Pugno di ferro giapponese …

Uno dei pesi massimi del governo giapponese, il ministro delle finanze Taro Aso, ha suscitato grande scalpore chiedendo agli anziani del paese di “sbrigarsi a morire” per alleviare il costo sostenuto dallo Stato per prendersi cura di loro.

In una riunione sui provvedimenti da intraprendere per alleviare la pressione fiscale, il ministro (NdR. di 73 anni) si è pronunciato contro le unità di rianimazione e i trattamenti per prolungare la vita, da mettere in seria discussione, tanto più sapendo che il trattamento “è pagato dallo Stato”.

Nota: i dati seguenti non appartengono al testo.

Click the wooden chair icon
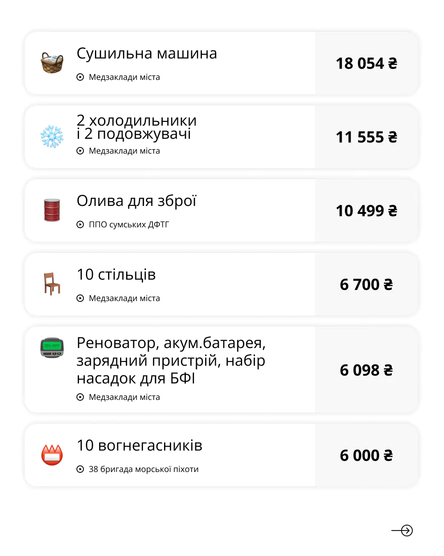Image resolution: width=444 pixels, height=556 pixels. pyautogui.click(x=52, y=283)
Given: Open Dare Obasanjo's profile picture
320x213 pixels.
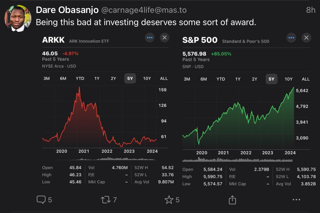Looking at the screenshot, I should pyautogui.click(x=18, y=18).
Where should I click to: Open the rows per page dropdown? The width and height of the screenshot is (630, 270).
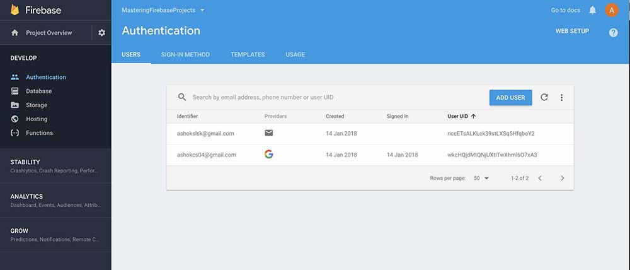click(481, 179)
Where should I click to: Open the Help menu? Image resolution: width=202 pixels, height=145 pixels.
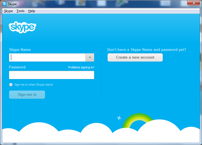tap(32, 11)
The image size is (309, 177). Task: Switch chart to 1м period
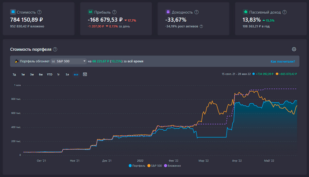pyautogui.click(x=23, y=74)

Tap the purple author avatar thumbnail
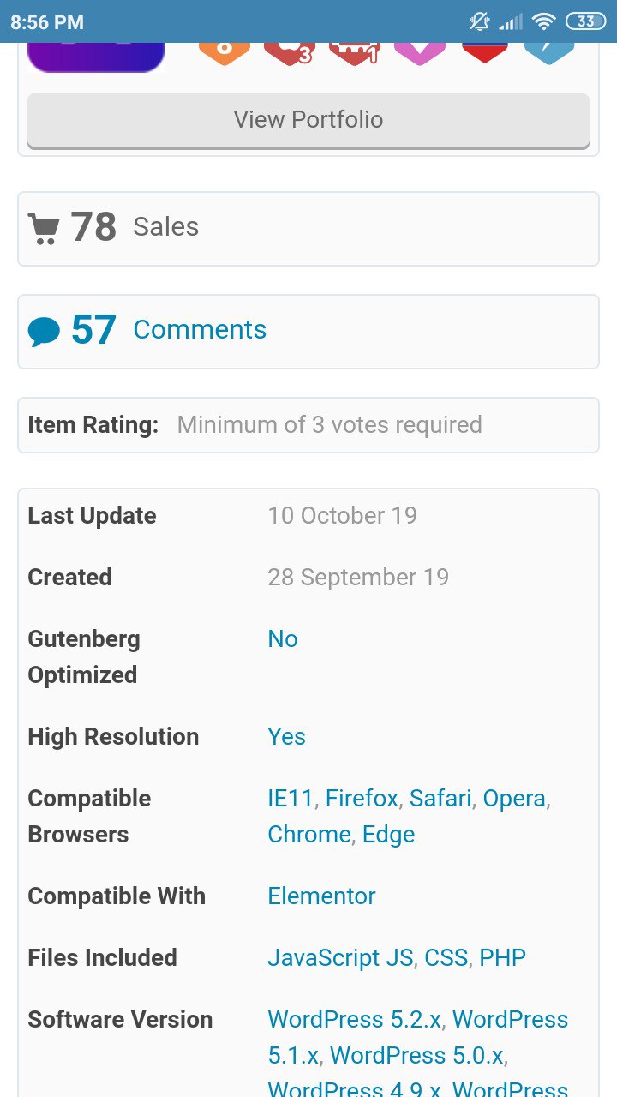pyautogui.click(x=96, y=57)
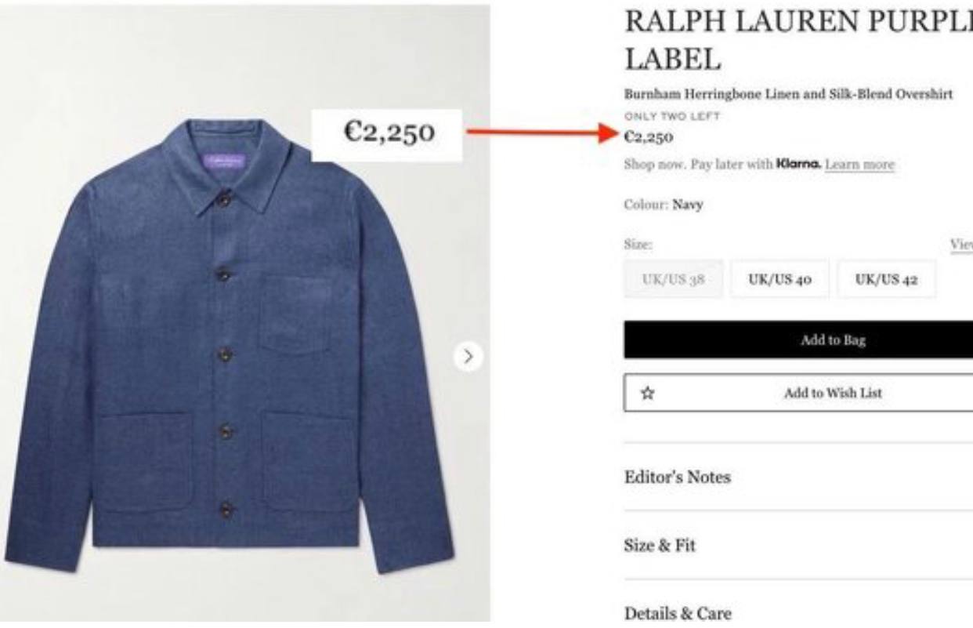Open the View link beside Size

click(x=961, y=245)
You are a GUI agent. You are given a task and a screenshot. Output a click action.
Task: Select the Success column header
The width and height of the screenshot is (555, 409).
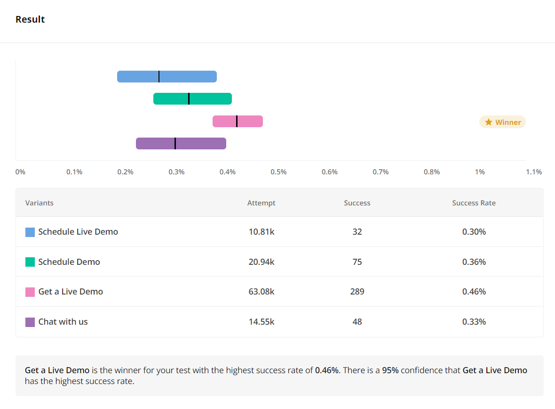(357, 203)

Quasi un quarto dei 128 milioni di abitanti del Giappone ha più di 60 anni, ed è previsto che la percentuale cresca del 40% nei prossimi 50 anni. Qualche ora dopo, cercando di chiarire le sue parole, il ministro giapponese ha ammesso che si trattava di un ‘espressione “inadeguata” e ha detto di parlare solo a titolo personale: “Ho detto quello che io personalmente credo che sia importante: non prolungare la vita con i trattamenti medici estremi, ma passare gli ultimi giorni di vita in pace.” Non è la prima volta che Aso mette in discussione il dovere dello Stato verso gli anziani.

Nel 2008, quando era primo ministro, aveva chiesto ai pensionati di curare meglio la loro salute per agevolare gli oneri dello Stato. Aveva detto: “Perché devo pagare per persone che mangiano e bevono senza fare alcuna fatica?”